Colgate-Palmolive Company v Cussons Pty Limited (1993) 118 ALR 248
D & D (Costs) (No. 2) (2010) FLC 93-435
Insurance Australia Ltd t/a NRMA Insurance v Milton (No 2) [2016] NSWCA 173
Kohan and Kohan (1993) FLC 92-340
Lenova & Lenova (Costs) [2011] FamCAFC 141
Limousin v Limousin (Costs) (2007) 38 Fam LR 478

APPELLANT: Mr Badawi
RESPONDENT: Ms Badawi
FILE NUMBER: SYC 3146 of 2008
APPEAL NUMBER: EA 175 of 2016
DATE DELIVERED: 18 September 2017
PLACE DELIVERED: Sydney
PLACE HEARD: In chambers
JUDGMENT OF: Bryant CJ, Aldridge & Johnston JJ
HEARING DATE: Heard by way of written submissions filed by the respondent on 10 August 2017 and the appellant on 6 September 2017
LOWER COURT JURISDICTION: Family Court of Australia
LOWER COURT JUDGMENT DATE: 21 September 2016
LOWER COURT MNC: [2016] FamCA 804

REPRESENTATION

COUNSEL FOR THE APPELLANT: Ms Reid
SOLICITOR FOR THE APPELLANT: M Duncan & Associates
COUNSEL FOR THE RESPONDENT: Mr Paterson
SOLICITOR FOR THE RESPONDENT: P Williams and Company Lawyers

Orders

  1. The appellant is to pay the respondent’s costs of the appeal as agreed or in default of agreement as assessed.

Note: The form of the order is subject to the entry of the order in the Court’s records.

IT IS NOTED that publication of this judgment by this Court under the pseudonym Badawi & Badawi (Costs) has been approved by the Chief Justice pursuant to s 121(9)(g) of the Family Law Act 1975 (Cth).

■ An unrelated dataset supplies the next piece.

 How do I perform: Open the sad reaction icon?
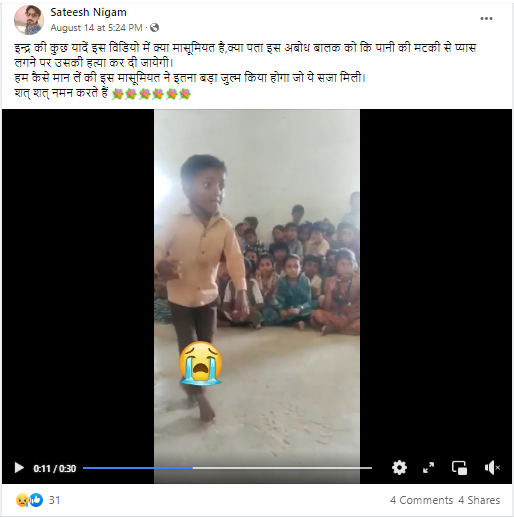click(22, 500)
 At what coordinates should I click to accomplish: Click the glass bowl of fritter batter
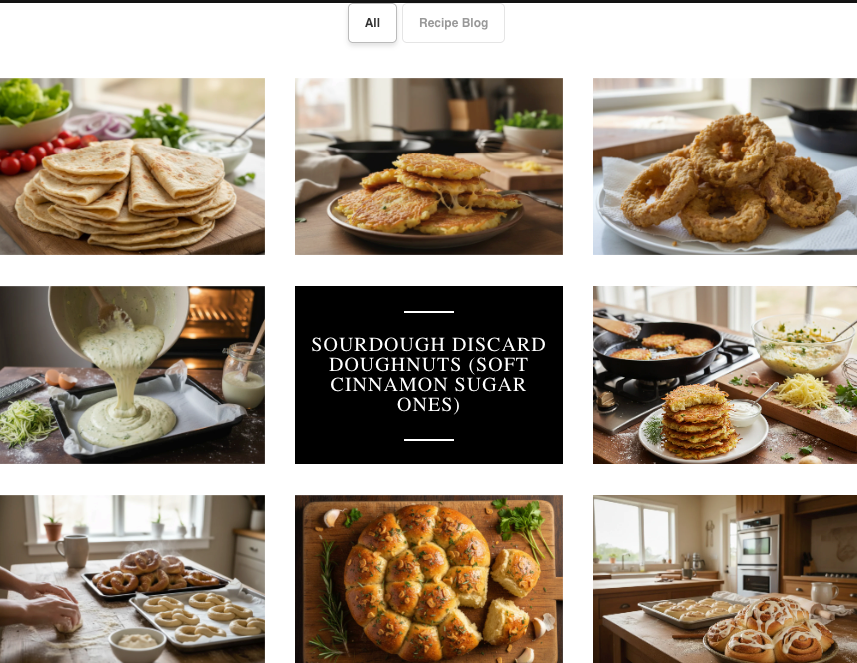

Note: This copy of the Court’s Reasons for Judgment may be subject to review to remedy minor typographical or grammatical errors (r 17.02A(b) of the Family Law Rules 2004 (Cth)), or to record a variation to the order pursuant to r 17.02 Family Law Rules 2004 (Cth).

THE FULL COURT OF THE FAMILY COURT OF AUSTRALIA AT SYDNEY

Appeal Number:  EA 175 of 2016
File Number:  SYC 3146 of 2008

Mr Badawi

Appellant

And

Ms Badawi

Respondent

REASONS FOR JUDGMENT

Introduction

  1. On 14 July 2017 the Full Court dismissed the appeal of Mr Badawi (“the husband”) against orders made by McClelland J on 21 September 2016.  The respondent to that appeal, Ms Badawi (“the wife”), now seeks an order that the husband pay her costs of the appeal and that those costs be assessed on an indemnity basis from 23 March 2017. 

  2. Ordinarily in proceedings under the Family Law Act 1975 (Cth) each party is to bear his or her own costs (s 117(1)), but if the Court is of the opinion that circumstances justify it in doing so, the Court may make such an order as it considers just (s 117(2)). In considering whether to make an order for costs the Court is obliged to have regard to the matters set out in s 117(2A).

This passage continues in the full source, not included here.